What to produce –
Copy word for word the part of the items below that opens with the line containing "The width and" and closes with the line containing "tap(23, 58)", including both of those lines. Leave the pictures out of your copy.

Material provided –

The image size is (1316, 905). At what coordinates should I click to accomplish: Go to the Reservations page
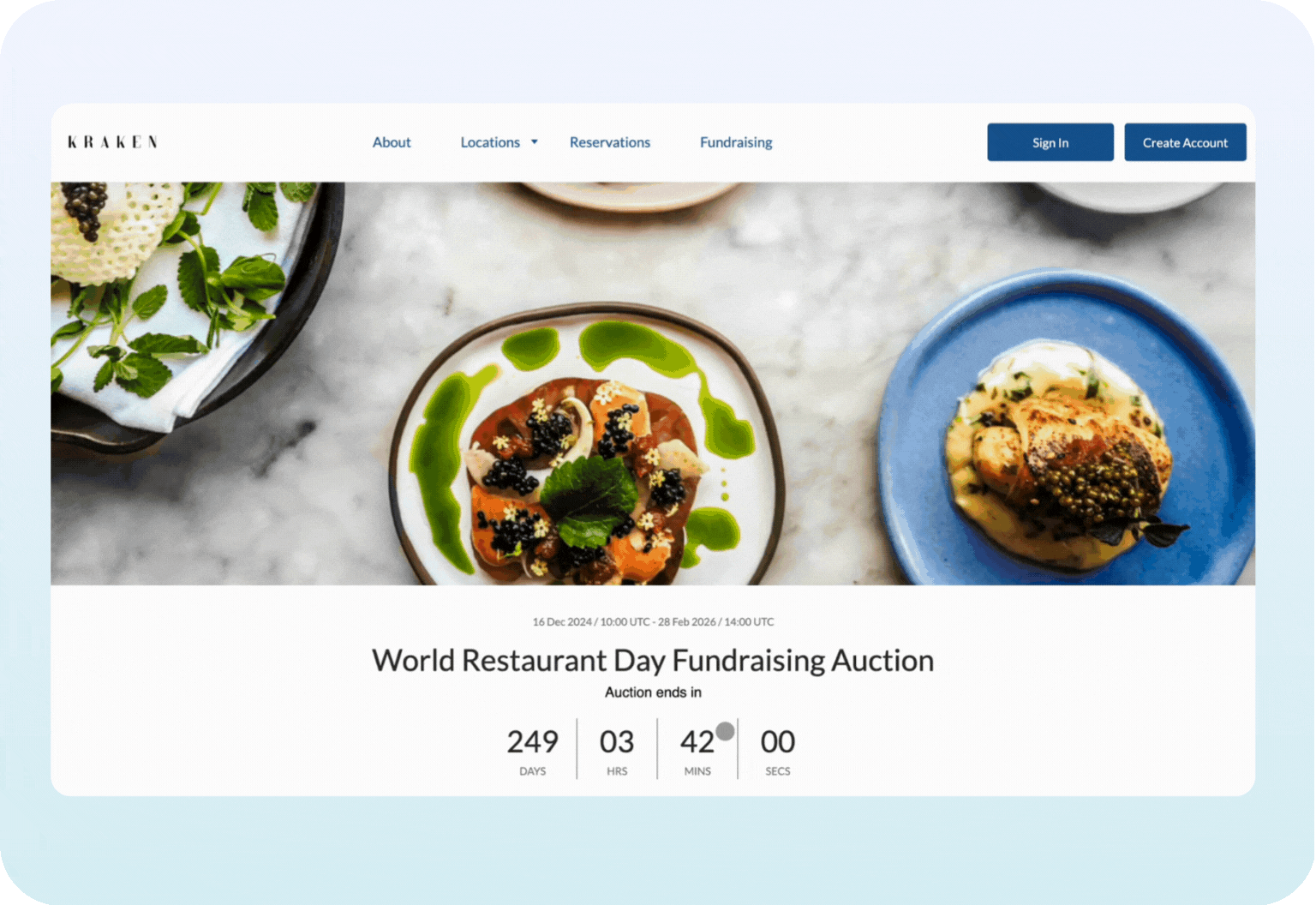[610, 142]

...

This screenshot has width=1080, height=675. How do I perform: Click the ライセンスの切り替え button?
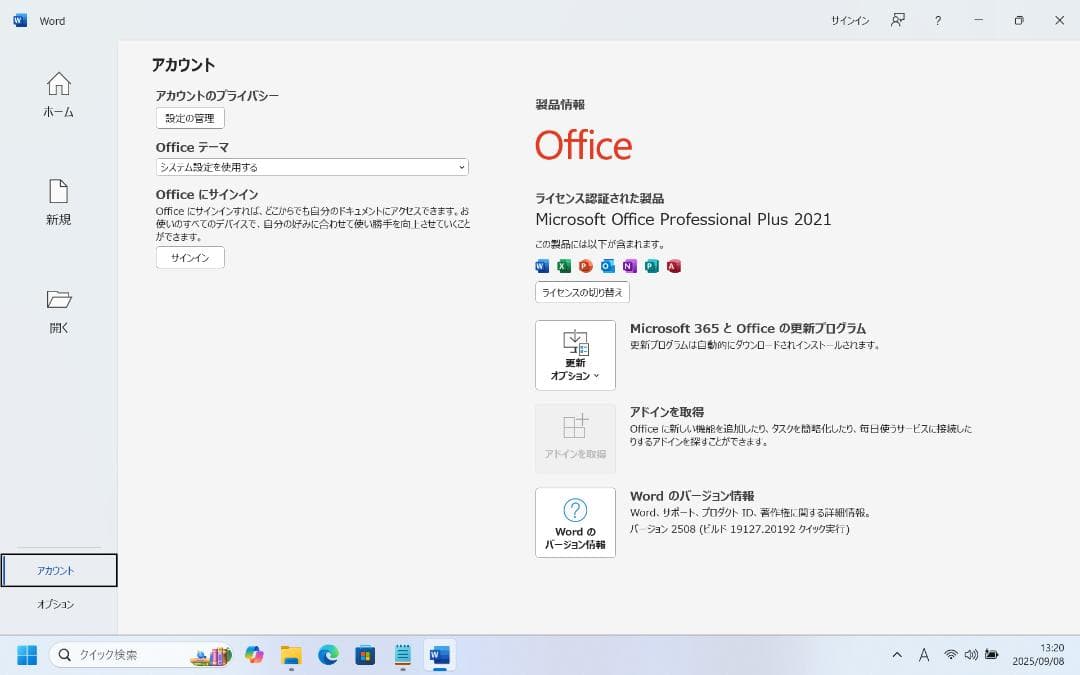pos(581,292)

...

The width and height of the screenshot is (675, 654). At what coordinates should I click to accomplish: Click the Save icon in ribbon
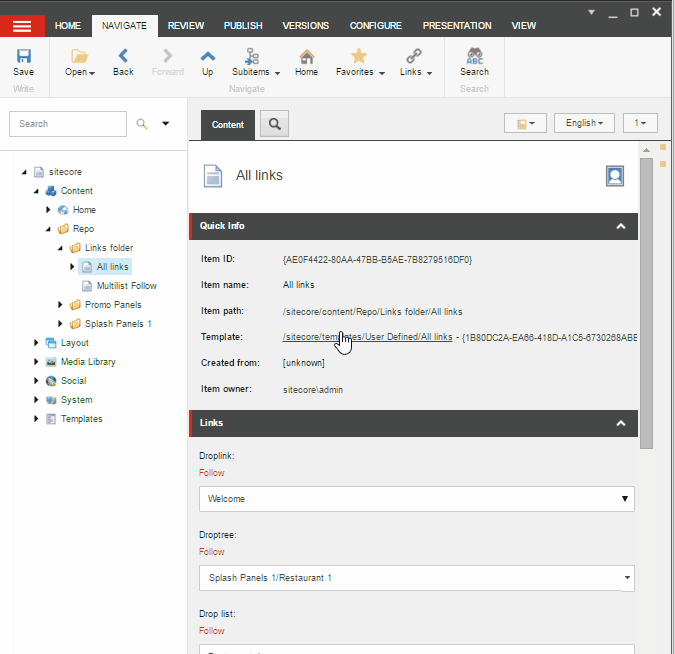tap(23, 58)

Full response –
The width and height of the screenshot is (675, 654). At what coordinates should I click to accomplish: Click the Save icon in ribbon
tap(23, 58)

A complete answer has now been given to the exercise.